The specific movie that set the editor off was “Snow White and the Huntsman,” a retelling of the Grimm fairy tale starring Kristen Stewart and Charlize Theron as the disinherited princess and her vengeful stepmother. The picture’s apparent reversal of gender norms — this Snow White wears armor, wields a sword and leads an army into battle — struck Parlato (who does not seem to have seen it) as emblematic of “a Hollywood agenda of glorifying degenerate power women and promoting as natural the weakling, hyena-like men, cum eunuchs.”

A Hollywood agenda of glorifying powerful women — now that is news! Granting that Parlato’s rant seemed to emanate from the same zone of the culture-war id that undid a few Republican Senate candidacies this year, you might still be inclined to wonder if, in sensing a shift in the portrayal of women, he was onto something — or for that matter to hope that he might have been. After all, the contrary complaint — that Hollywood is a swamp of testosterone, turning out entertainment that marginalizes or condescends to women when it does not ignore them entirely — has been around much longer, and has, to say the least, a much stronger grounding in reality. Have things really changed that much?
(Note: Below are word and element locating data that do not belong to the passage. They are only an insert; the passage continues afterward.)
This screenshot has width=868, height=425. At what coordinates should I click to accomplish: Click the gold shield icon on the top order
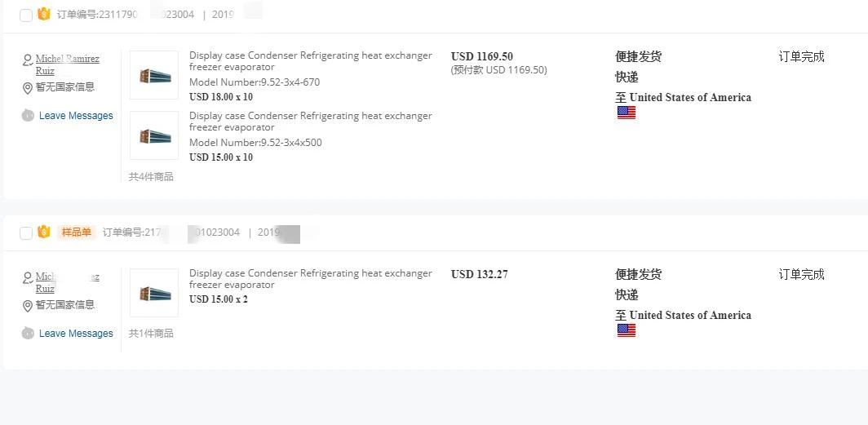tap(44, 14)
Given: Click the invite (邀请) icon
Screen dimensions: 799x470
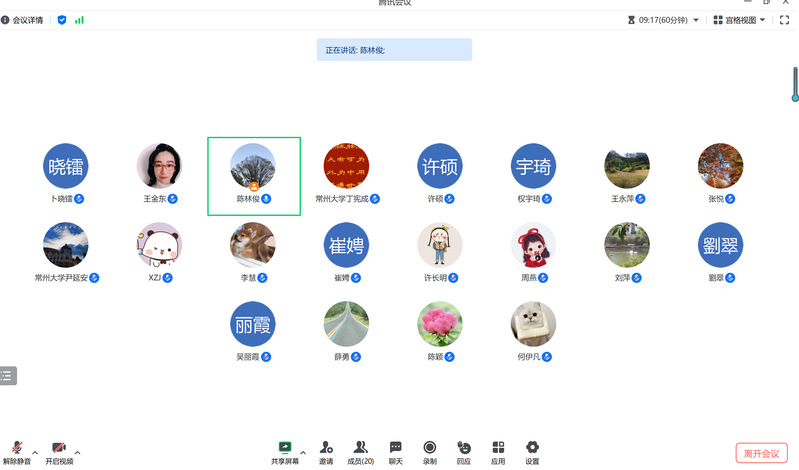Looking at the screenshot, I should point(326,453).
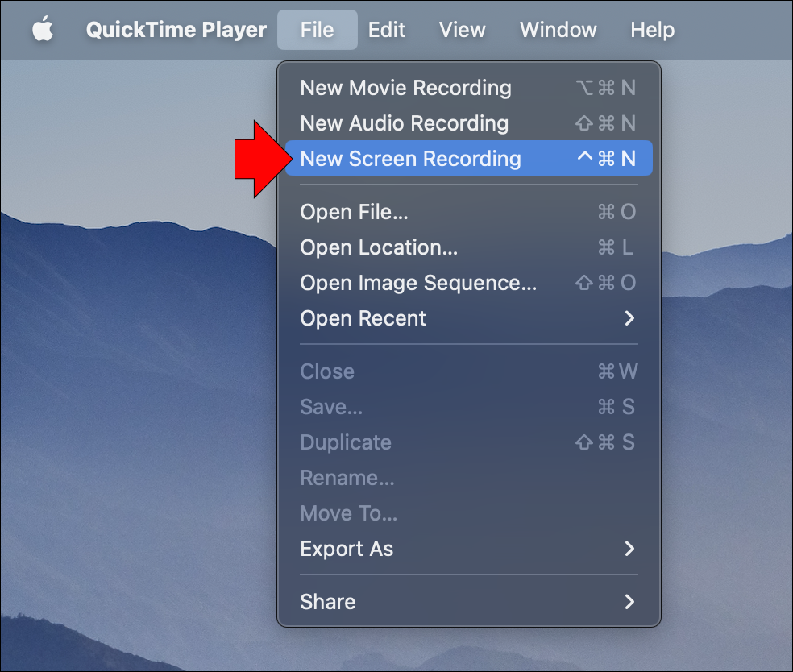Choose Open File... from the menu
Image resolution: width=793 pixels, height=672 pixels.
pyautogui.click(x=354, y=212)
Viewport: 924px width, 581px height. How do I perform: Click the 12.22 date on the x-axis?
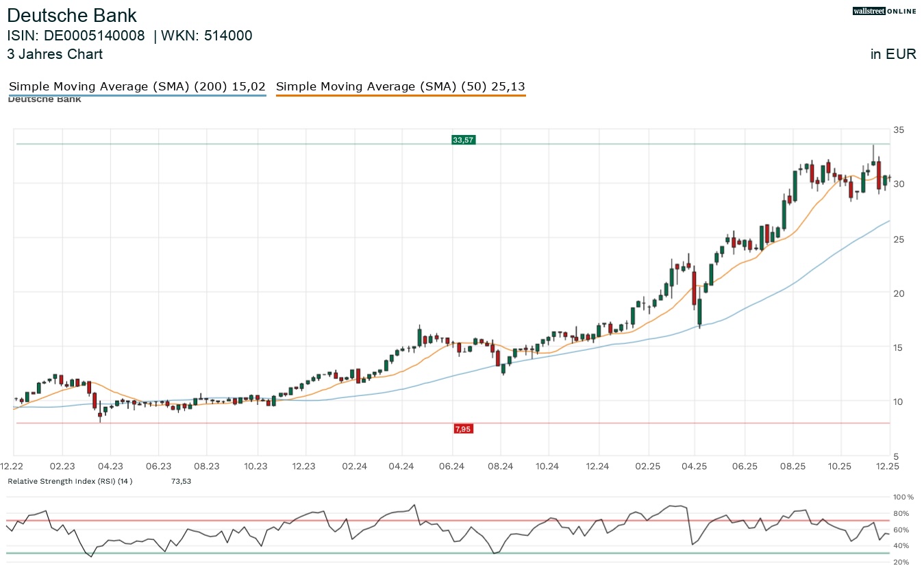(x=14, y=467)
There is a smattering of evidence to support the impression that they have, because 2012 was, all in all, a pretty good year for movies and also a pretty good year for female heroism. In addition to “Snow White and the Huntsman,” there was “Brave,” whose flame-haired heroine, Merida, combined Disney-princess pluck with Pixar’s visual ingenuity; “The Hunger Games,” which drew on young-adult literature to find, in the resourceful person of Katniss Everdeen (played by Jennifer Lawrence), a new archetype of survivalist girl power; and perhaps best of all, “Beasts of the Southern Wild,” in which a scrappy child of the Louisiana bayou named Hushpuppy (the amazing Quvenzhané Wallis) faced down hurricanes, monsters and the power of the state. And we should not forget the culmination of the “Twilight” saga, speaking of Kristen Stewart, whose Bella Swan, grown from a sulky, indecisive teenager into a fiercely protective vampire mother, fought alongside her in-laws against the supernatural forces of evil. Forget about Team Jacob and Team Edward: it was Team Renesmee that triumphed in the end.